Filed under: David Hume, Joseph Flanagan | Tags: emergence, Joseph Flanagan, probability, self
The expression of my individual experience requires that I engage in general or universal explanations consisting of relations and correlations. If any attempt at reflecting on myself requires the use of general facts to articulate my individual experience, then my experience is largely the same (in terms of expression) as others’ experiences. In order to claim something, such as the assertion that I am only a single possibility or the result of an intricate solution to a problem, then I must draw on universal understandings of possibilities and solutions. My common sense reasoning can provide the data needed to evaluate a problem of emergence (in this case, how to flourish or grow in the world), but in order to express this problem, I must appeal to universals, such as the process of flourishing and what it means to grow.
Physicians have meticulously calculated charts and dates of how to best solve the problem of simply growing by taking the average of a large group of children in the past, and finding the most efficient interim between shots and checkups as a child. The only way I can speak of “flourishing” or “solving the problem of survival” is by appealing to these generalities or averages, and assuming that the way I solved the problem, or the way the problem was solved for me (as I was unable to take care of myself as a child) was to take the general method that works for most, and apply it to my individual experience. The same process is at work in my attempts to claim that I am merely a single possibility in an endless list of possible selves. By using words such as “individual” and “possible,” I am using explanatory generalities (common understandings or comprehensions of the words) in order to articulate my seemingly individual experience, rather than expressing my solution to survival in a unique way, free from universal preconceptions.

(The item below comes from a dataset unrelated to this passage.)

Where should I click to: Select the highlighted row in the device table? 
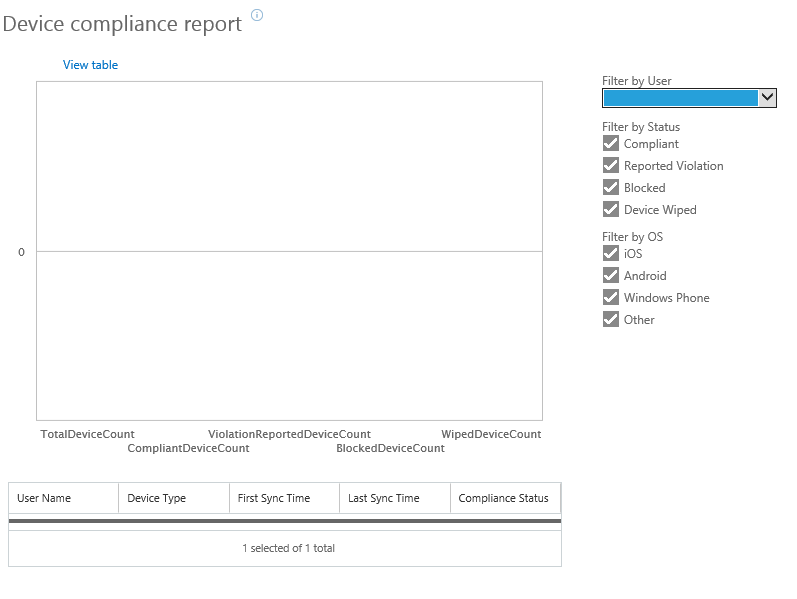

My contrasting of individual instances from events governing the specific instance was faulty. By individual instances, I was referring to particular points of time, whereas events governing the instance were the amalgamation of instances that led to or caused another specific instance. However, to highlight an “instance” is impossibly vague, for any instance can be divided into infinite instances, such as in the parable of Zeno’s arrow. Additionally, an amalgamation of instances is not only arbitrary in its composition (when did the first cause of an event happen?), but any answer to this question is ultimately subject to the same Xenoian scrutiny. By assuming cause and effect, I was not only overlooking how this could not only lower the chances of an event happening or not happening, as a particular setup is (generally) more prone to occur than another different setup of events, but this overlooking also rejects probability as a whole, entailing that events happen because of other events, not because of random happenstance. For instance, if my claim is that my self is the probable solution to a series of problems, then the problems I initially face after birth largely shape the way I will or can solve them. Further, the events that set up my birth into a Western hospital required wars over land disputes, years of research and development, as well as the incentive to build the hospital in the first place. If I were to continue this path, it would assume a primary first event, from which all events happen prior to or because of its existence. Probability, then, only factors in to the possibility of that single event to even occur, or to occur in the particular way in which it did.If I were to express how probability is responsible for my development, I would need to appeal to universal understandings of probability and experience, as well as find a way to reconcile the problems in distinguishing instances from processes, and processes from instances.